YOUR TASK
Can you express every line of the entries below as a JSON list of strings, with one string per line and blank lines omitted?

Element and text position data:
• • •

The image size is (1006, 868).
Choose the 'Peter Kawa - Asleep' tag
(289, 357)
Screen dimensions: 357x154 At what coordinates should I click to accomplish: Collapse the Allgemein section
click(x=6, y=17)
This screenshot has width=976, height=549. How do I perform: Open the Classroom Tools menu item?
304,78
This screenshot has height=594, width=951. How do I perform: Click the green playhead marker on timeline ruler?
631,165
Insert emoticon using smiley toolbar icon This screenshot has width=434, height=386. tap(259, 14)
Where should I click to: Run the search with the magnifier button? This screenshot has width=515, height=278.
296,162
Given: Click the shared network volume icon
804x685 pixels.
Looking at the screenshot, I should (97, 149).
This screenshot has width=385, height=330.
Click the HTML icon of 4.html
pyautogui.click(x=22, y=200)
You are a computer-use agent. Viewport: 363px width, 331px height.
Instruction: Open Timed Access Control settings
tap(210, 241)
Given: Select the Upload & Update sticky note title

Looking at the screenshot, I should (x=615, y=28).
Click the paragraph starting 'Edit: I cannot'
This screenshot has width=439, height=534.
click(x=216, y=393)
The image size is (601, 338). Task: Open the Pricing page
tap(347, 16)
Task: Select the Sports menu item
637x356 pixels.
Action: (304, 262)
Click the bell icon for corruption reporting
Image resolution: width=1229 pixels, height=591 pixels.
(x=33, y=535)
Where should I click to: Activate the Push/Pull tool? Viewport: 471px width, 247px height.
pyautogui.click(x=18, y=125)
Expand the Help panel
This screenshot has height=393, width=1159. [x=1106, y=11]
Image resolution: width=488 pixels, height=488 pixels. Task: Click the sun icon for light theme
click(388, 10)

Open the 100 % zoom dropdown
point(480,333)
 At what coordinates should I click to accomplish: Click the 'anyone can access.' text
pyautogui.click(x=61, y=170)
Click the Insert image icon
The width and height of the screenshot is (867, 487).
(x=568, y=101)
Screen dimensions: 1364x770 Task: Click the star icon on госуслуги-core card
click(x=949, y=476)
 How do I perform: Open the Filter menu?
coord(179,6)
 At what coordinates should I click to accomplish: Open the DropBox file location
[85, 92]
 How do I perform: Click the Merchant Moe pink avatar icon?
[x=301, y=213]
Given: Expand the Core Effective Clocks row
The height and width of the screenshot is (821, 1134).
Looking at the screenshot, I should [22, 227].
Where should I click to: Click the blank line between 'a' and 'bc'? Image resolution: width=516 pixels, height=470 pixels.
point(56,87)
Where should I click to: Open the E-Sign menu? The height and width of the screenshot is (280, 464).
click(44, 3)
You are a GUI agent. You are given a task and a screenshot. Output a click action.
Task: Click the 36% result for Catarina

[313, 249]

• • •

FULL SOLUTION
[
  "The image size is (1006, 868).",
  "Choose the 'Peter Kawa - Asleep' tag",
  "(289, 357)",
  "Screen dimensions: 357x154 At what coordinates should I click to accomplish: Collapse the Allgemein section",
  "click(x=6, y=17)",
  "This screenshot has width=976, height=549. How do I perform: Open the Classroom Tools menu item?",
  "304,78",
  "This screenshot has height=594, width=951. How do I perform: Click the green playhead marker on timeline ruler?",
  "631,165",
  "Insert emoticon using smiley toolbar icon This screenshot has width=434, height=386. tap(259, 14)",
  "Where should I click to: Run the search with the magnifier button? This screenshot has width=515, height=278.",
  "296,162",
  "Given: Click the shared network volume icon",
  "804x685 pixels.",
  "Looking at the screenshot, I should (97, 149).",
  "This screenshot has width=385, height=330.",
  "Click the HTML icon of 4.html",
  "pyautogui.click(x=22, y=200)",
  "You are a computer-use agent. Viewport: 363px width, 331px height.",
  "Instruction: Open Timed Access Control settings",
  "tap(210, 241)",
  "Given: Select the Upload & Update sticky note title",
  "Looking at the screenshot, I should (x=615, y=28).",
  "Click the paragraph starting 'Edit: I cannot'",
  "This screenshot has width=439, height=534.",
  "click(x=216, y=393)",
  "The image size is (601, 338). Task: Open the Pricing page",
  "tap(347, 16)",
  "Task: Select the Sports menu item",
  "637x356 pixels.",
  "Action: (304, 262)",
  "Click the bell icon for corruption reporting",
  "Image resolution: width=1229 pixels, height=591 pixels.",
  "(x=33, y=535)",
  "Where should I click to: Activate the Push/Pull tool? Viewport: 471px width, 247px height.",
  "pyautogui.click(x=18, y=125)",
  "Expand the Help panel",
  "This screenshot has height=393, width=1159. [x=1106, y=11]",
  "Image resolution: width=488 pixels, height=488 pixels. Task: Click the sun icon for light theme",
  "click(388, 10)",
  "Open the 100 % zoom dropdown",
  "point(480,333)",
  " At what coordinates should I click to accomplish: Click the 'anyone can access.' text",
  "pyautogui.click(x=61, y=170)",
  "Click the Insert image icon",
  "The width and height of the screenshot is (867, 487).",
  "(x=568, y=101)",
  "Screen dimensions: 1364x770 Task: Click the star icon on госуслуги-core card",
  "click(x=949, y=476)",
  " How do I perform: Open the Filter menu?",
  "coord(179,6)",
  " At what coordinates should I click to accomplish: Open the DropBox file location",
  "[85, 92]",
  " How do I perform: Click the Merchant Moe pink avatar icon?",
  "[x=301, y=213]",
  "Given: Expand the Core Effective Clocks row",
  "The height and width of the screenshot is (821, 1134).",
  "Looking at the screenshot, I should [22, 227].",
  "Where should I click to: Click the blank line between 'a' and 'bc'? Image resolution: width=516 pixels, height=470 pixels.",
  "point(56,87)",
  "Where should I click to: Open the E-Sign menu? The height and width of the screenshot is (280, 464).",
  "click(44, 3)",
  "You are a GUI agent. You are given a task and a screenshot. Output a click action.",
  "Task: Click the 36% result for Catarina",
  "[313, 249]"
]